Im Falle von "Lady In Gold" sind es zehn Stücke, die den heftigen Blues-Rock von Led Zeppelin, Free und Grand Funk Railroad, den entspannten Westküsten-Sound von Fleetwood Mac und den Soul von Ike & Tina Turner, aber auch Janis Joplin beschwören. Die richtig wild drauflosrocken oder ganz sanft und gefühlvoll daherkommen, eine raue Produktion aufweisen und zum ersten Mal durch Streicher und Orgeln glänzen.

Ein scheinbar "altmodischer" Sound

Ganz ohne Computer, Sequencer und programmierte Samples. Handgemachte, ent-digitalisierte Musik. Ein scheinbar "altmodischer" Sound, zu dem Elin vor allem über gescheiterte Beziehungen singt. Ihre persönliche Spezialität.
"Ich schätze, ich hatte ein paar sehr dramatische Beziehungen in meinem Leben. Aber indem ich Songs darüber schreibe, kommt dabei meist etwas Gutes heraus – und ich fühle mich gleich viel besser. 'I Felt A Change' ist zum Beispiel eine sehr persönliche Geschichte. Ich musste sie einfach aufschreiben, um sie aus dem Kopf zu kriegen."
So viel Offenheit kommt an – genau wie Drama und Gefühl. Eine Mischung, die hohes Identifikationspotential besitzt und eines der Erfolgsgeheimnisse der Blues Pills ist. Das wichtigste – und davon ist auch Elin überzeugt – dürfte jedoch das Engagement ihrer Plattenfirma sein.
Ein Label namens "Nuclear Blast", dessen Repertoire primär aus Heavy Metal-Bands besteht und einen reinen Nischenmarkt bedient. Doch die Verantwortlichen haben das wachsende Interesse an Bands mit Retro-Sound wie den Black Keys, den Rival Sons oder Vintage Trouble – und das Talent der Blues Pills erkannt. Folglich haben sie sich auch nicht gescheut, in Marketing und Promotion zu investieren und die Band auf allen wichtigen Festivals zu platzieren.
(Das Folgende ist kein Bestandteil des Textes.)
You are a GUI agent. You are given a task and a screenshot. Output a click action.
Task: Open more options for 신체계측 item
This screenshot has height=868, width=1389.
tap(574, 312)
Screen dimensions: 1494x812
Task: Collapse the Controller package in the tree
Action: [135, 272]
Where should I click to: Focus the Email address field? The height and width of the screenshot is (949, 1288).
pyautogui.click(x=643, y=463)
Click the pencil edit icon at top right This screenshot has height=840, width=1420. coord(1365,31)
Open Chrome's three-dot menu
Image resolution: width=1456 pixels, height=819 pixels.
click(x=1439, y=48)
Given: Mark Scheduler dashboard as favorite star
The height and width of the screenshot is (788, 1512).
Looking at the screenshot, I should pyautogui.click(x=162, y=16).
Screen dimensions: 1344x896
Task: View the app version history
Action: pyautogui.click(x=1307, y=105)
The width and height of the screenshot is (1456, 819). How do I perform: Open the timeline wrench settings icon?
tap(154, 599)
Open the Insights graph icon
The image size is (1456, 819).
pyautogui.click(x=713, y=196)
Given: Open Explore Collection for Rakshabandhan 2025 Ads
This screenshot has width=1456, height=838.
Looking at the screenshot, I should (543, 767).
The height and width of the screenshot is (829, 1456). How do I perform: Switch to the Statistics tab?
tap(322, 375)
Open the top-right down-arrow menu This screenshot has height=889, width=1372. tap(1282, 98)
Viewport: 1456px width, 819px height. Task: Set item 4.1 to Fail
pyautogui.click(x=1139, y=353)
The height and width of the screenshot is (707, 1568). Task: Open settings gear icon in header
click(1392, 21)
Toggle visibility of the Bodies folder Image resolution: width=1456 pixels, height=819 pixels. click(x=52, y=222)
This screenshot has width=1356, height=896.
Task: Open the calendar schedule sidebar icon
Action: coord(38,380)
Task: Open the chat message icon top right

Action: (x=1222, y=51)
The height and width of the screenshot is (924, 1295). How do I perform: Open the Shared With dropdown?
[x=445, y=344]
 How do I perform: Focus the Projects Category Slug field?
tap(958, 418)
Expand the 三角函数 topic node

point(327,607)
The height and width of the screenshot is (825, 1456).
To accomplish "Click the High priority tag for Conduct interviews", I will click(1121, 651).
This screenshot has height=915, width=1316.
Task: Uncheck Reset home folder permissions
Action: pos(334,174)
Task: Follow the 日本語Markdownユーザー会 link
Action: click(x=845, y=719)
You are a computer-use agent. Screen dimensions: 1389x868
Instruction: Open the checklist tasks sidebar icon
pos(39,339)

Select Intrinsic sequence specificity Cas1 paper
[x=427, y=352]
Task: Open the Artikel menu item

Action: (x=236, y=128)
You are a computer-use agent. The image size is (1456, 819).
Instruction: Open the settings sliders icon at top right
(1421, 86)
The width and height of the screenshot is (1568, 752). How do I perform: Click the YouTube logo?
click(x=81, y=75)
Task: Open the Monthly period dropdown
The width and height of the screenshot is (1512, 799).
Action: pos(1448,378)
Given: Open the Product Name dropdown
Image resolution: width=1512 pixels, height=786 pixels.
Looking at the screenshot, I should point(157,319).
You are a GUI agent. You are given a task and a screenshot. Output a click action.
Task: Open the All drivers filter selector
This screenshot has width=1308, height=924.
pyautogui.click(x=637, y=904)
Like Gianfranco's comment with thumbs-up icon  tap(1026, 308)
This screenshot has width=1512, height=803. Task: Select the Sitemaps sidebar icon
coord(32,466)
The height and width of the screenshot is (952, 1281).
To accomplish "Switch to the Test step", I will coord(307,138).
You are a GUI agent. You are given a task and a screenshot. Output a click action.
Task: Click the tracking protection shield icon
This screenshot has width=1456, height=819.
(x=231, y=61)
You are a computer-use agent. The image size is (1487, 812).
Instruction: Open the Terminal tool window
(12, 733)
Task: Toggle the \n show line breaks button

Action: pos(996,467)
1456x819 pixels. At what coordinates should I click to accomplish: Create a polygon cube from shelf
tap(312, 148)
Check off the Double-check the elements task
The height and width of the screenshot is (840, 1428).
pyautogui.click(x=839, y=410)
"Selbst Heavy Metal hat seine Wurzeln im Blues"

"Ich schätze, es hat eine Menge mit 'Nuclear Blast' zu tun: Wir haben ihnen viel zu verdanken. Aber es ist auch so, dass Metal- und Rockfans im Allgemeinen große Musikliebhaber sind, die immer Neues entdecken wollen. Sie suchen ständig nach coolen Bands und gehen wirklich in die Tiefe. Außerdem hat jede Musik – selbst Heavy Metal – seine Wurzeln im Blues. Und wir spielen Blues-Rock. Weshalb die Leute da vielleicht eine Gemeinsamkeit erkennen."
Rahmenbedingungen, von denen viele Newcomer nur träumen, die aber schon bald Schule machen könnten. Denn der kommerzielle Erfolg der Blues Pills dürfte die Musikindustrie motivieren, wieder mehr Rock-Bands statt DJs unter Vertrag zu nehmen.
Insofern sind Elin und ihre Jungs fast schon Rebellen, die die Zukunft der Musiklandschaft verändern könnten. Wobei "Lady In Gold" hoffentlich erst der Auftakt zu mehr ist.